Looper

Explained in a gritty film noir voiceover style, The City in 2044 has been ravaged by poverty and overrun by crime. Vagrants and abandoned jalopies fill the streets of what might be Kansas City or Wichita, a crummy metropolis surrounded by farm fields and controlled by the criminal underworld. Here, ten percent of the population has developed meager telekinetic abilities and impresses each other by levitating coins, the extent of their talent. Time travel hasn’t been invented yet, but by 2070, a one-way system has been refined and outlawed, utilized only by the ruling criminal class who send their hits back thirty years where a “looper” kills them and disposes of all evidence. The looper waits at a specific time and place, and the victim suddenly appears hooded, hands bound, and kneeling; the looper fires his blunderbuss and collects his silver bar payday strapped to the victim’s back. Every once in a while, a looper finds a gold payday on the victim’s back, which means they’ve killed their future selves. This is called “closing the loop,” and with it begins a 30-year countdown to the looper’s own demise.
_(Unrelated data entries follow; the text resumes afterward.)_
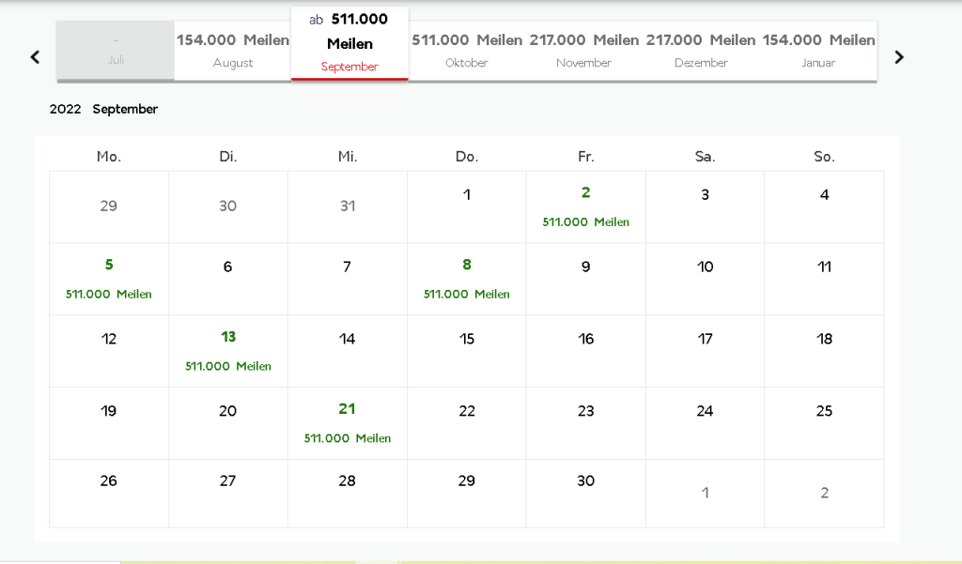Click September 15 in the calendar
Viewport: 962px width, 564px height.
tap(467, 351)
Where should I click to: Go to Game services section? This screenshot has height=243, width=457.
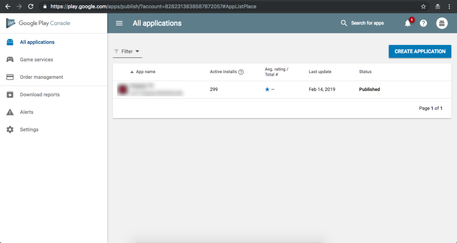click(36, 60)
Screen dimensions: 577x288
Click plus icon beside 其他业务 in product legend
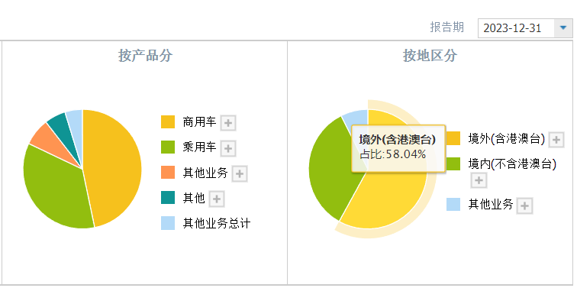coord(240,174)
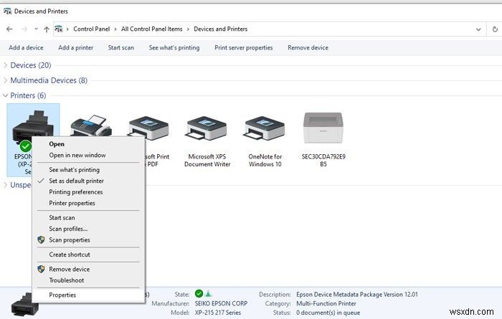This screenshot has width=502, height=319.
Task: Collapse the Printers (6) group
Action: point(28,95)
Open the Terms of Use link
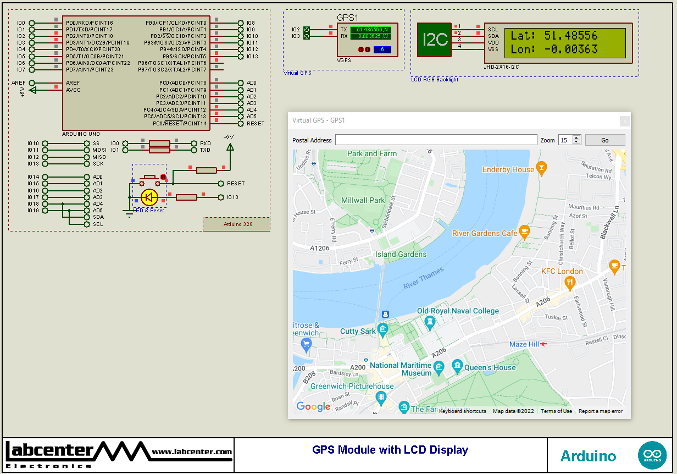This screenshot has height=474, width=677. [556, 410]

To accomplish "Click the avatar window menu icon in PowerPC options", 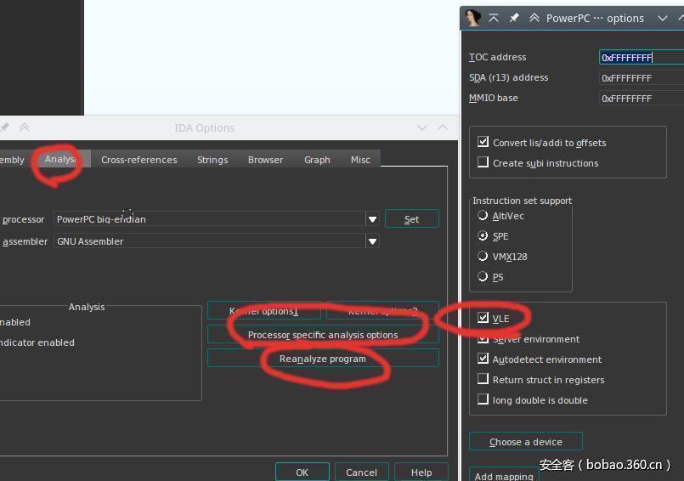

Every few years, a superior genre film comes along and retunes our expectations for what great science-fiction filmmaking should be. Rian Johnson’s Looper belongs on a shortlist of monumental sci-fi pictures that are imaginative, thoughtful, emotionally involved, and never predictable. Along with Steven Spielberg’s Minority Report, Richard Linklater’s A Scanner Darkly, and Christopher Nolan’s Inception, Johnson’s film contains a carefully considered future world that seems plausible and matter-of-fact. The setting isn’t approached with a sense of faux wonder. His characters are a part of their world; they know its limitations, and they are not impressed by its clunky hoverbikes and eye-drop hallucinogens. As a film about time travel, Johnson considers the paradoxes inherent to rules he establishes, described in clever detail, and never violated by the turns in his story. The implications are clear without his characters engaging in unnatural exposition by “making diagrams with straws.”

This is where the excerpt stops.